Otobong Nkanga's first monograph, Luster and Lucre, charts an intensely productive period from 2013 to 2016, which includes exhibitions at the 8th Berlin Biennale; Portikus, Frankfurt am Main; KADIST, Paris; and M HKA, Antwerp. Its title encapsulates the complex concerns that underpin these shows: “luster,” the illustrious shining of materials; and “lucre,” profits and gains.
With the mineral mica as her starting point, Nkanga's research took her to archives in Berlin, Strasbourg, and Windhoek, and led her along a colonial railroad in Namibia to the historic Tsumeb mine. This rich research became works that probe the ambivalence of that which shines: poems, intricate drawings, modular sculptures that form systems of display, and performances that are both gestural and dialogical.
With a foreword by Städelschule director Philippe Pirotte, Luster and Lucre also contains the essays “The Refusal of Shine” by curator Natasha Ginwala and “Blacklight” by scholar Denise Ferreira da Silva, as well as “Intricate Connections,” an interview between Otobong Nkanga, Clare Molloy, and Fabian Schöneich. The volume also contains three exhibition-pamphlet inserts.
Published following the artist's exhibitions at
the 8th Berlin Biennale in 2014, Portikus, Frankfurt am Main; KADIST, Paris; and M HKA, Antwerp, in 2015.

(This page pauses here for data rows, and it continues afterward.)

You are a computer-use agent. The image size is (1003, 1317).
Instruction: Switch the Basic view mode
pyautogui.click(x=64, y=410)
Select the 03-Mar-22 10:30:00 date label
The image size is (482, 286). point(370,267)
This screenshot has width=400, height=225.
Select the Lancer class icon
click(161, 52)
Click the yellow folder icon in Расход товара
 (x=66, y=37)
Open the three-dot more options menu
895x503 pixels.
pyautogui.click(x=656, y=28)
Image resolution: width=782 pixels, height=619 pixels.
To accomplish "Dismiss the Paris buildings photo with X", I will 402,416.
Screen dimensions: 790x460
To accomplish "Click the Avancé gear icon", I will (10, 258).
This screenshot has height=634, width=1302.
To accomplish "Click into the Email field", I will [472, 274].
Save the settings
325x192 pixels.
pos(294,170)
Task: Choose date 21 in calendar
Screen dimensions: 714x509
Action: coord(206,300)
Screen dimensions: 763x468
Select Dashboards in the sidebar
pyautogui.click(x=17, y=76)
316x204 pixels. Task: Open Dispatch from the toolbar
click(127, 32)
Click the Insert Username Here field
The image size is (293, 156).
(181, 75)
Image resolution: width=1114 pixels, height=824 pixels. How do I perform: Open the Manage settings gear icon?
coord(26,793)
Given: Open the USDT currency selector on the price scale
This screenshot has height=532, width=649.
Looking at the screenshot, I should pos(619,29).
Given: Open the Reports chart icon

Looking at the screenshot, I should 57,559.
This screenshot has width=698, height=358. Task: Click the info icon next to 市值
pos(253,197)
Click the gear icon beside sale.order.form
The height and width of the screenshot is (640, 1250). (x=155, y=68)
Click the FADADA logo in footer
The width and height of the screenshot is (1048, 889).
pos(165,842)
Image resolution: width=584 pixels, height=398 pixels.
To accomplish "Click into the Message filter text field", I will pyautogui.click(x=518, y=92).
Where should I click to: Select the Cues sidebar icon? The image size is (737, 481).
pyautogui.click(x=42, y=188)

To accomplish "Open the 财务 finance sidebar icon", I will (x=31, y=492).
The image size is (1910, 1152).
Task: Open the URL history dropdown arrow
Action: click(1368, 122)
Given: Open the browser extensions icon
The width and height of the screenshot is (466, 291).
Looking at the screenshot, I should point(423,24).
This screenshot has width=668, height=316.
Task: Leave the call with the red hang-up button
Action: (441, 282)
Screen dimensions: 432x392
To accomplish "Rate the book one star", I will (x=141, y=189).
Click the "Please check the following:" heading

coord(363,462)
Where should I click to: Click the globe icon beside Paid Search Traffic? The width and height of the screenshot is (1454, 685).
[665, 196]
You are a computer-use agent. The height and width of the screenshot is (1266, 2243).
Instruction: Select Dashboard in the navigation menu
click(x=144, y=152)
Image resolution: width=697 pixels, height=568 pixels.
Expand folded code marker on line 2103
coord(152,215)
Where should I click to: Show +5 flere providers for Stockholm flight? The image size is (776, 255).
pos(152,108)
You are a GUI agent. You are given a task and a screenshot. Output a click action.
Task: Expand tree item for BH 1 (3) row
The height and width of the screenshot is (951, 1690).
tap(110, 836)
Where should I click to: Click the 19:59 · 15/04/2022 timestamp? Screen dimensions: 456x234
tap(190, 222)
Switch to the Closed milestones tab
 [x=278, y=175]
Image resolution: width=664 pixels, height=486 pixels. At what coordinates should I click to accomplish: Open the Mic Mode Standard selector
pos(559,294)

A visual artist and performer, Nkanga (born 1974 in Kano, Nigeria, lives and works in Antwerp) began her art studies at the Obafemi Awolowo University in Ile-Ife, Nigeria and continued at the École Superieure des Beaux-Arts in Paris, France. She was at the residency program at the Rijksakademie van beeldende kunsten, Amsterdam, The Netherlands. In 2008 she obtained her Masters in the Performing Arts at Dasarts, Amsterdam, The Netherlands. Otobong Nkanga's drawings, installations, photographs and sculptures variously examine ideas around land and the value connected to natural resources In the work of Otobong Nkanga, activities and performance permeate all kinds of media and motivate photography, drawing, painting, sculpture, installation and video, though all the different works are thematically connected through architecture and landscape. As a human trace that testifies of ways of living and environmental issues, architecture and landscape act as a sounding board for narration and the performative? According to the artist herself, she uses her body and voice in live performances or in videos to become the protagonist in her work. However, her presence serves mostly as a self-effacing catalyst, an invisible hand that sets the artistic process in motion. Nkanga negotiates the completion of the cycle of art between the aesthetic realm of display and a strategy of de-sublimation that repeatedly pushes the status of the artwork into contingency. In many of her works Nkanga reflects metonymically on the use and cultural value connected to natural resources, exploring how meaning and function are relative within cultures, and revealing different roles and histories for the same products, particularly within the context of the artist's autobiography and memories.